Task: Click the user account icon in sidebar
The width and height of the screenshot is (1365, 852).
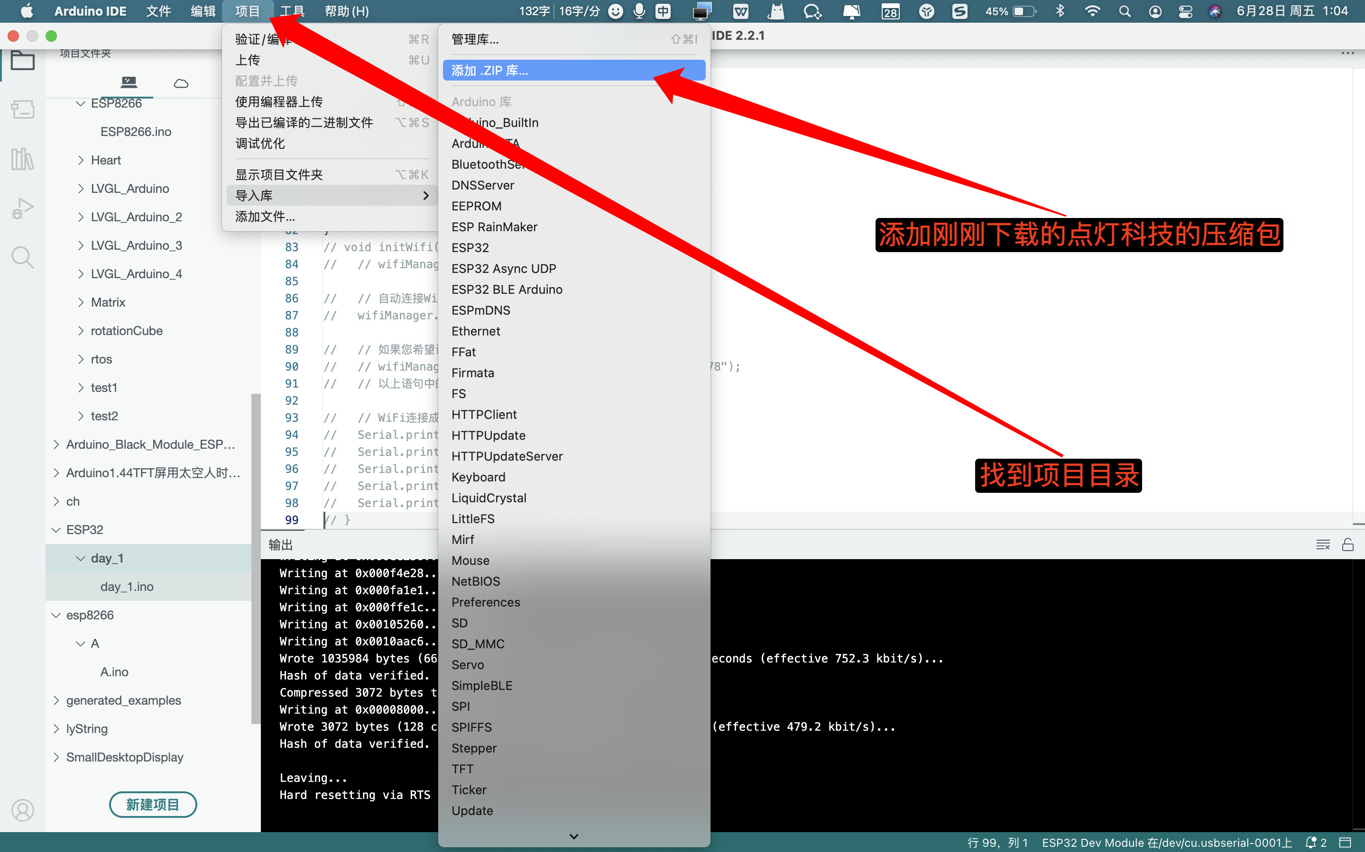Action: 23,810
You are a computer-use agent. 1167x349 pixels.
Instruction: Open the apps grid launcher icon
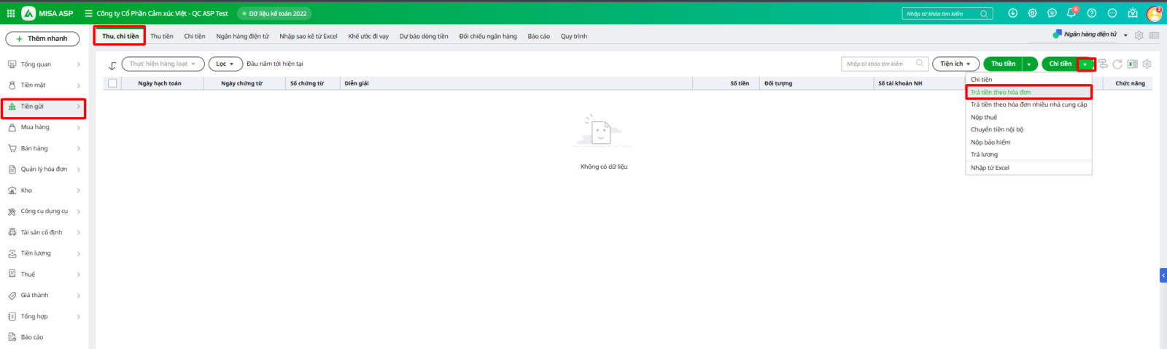(x=11, y=13)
------------------------------------
• Exercise goal
Reproduce the rows word for word, beginning with the line that contains "You are a computer-use" and continuing through the last of the rows. Leave the pictures out.

• Exercise output
You are a computer-use agent. 1167x349 pixels.
Instruction: Open the apps grid launcher icon
(x=11, y=13)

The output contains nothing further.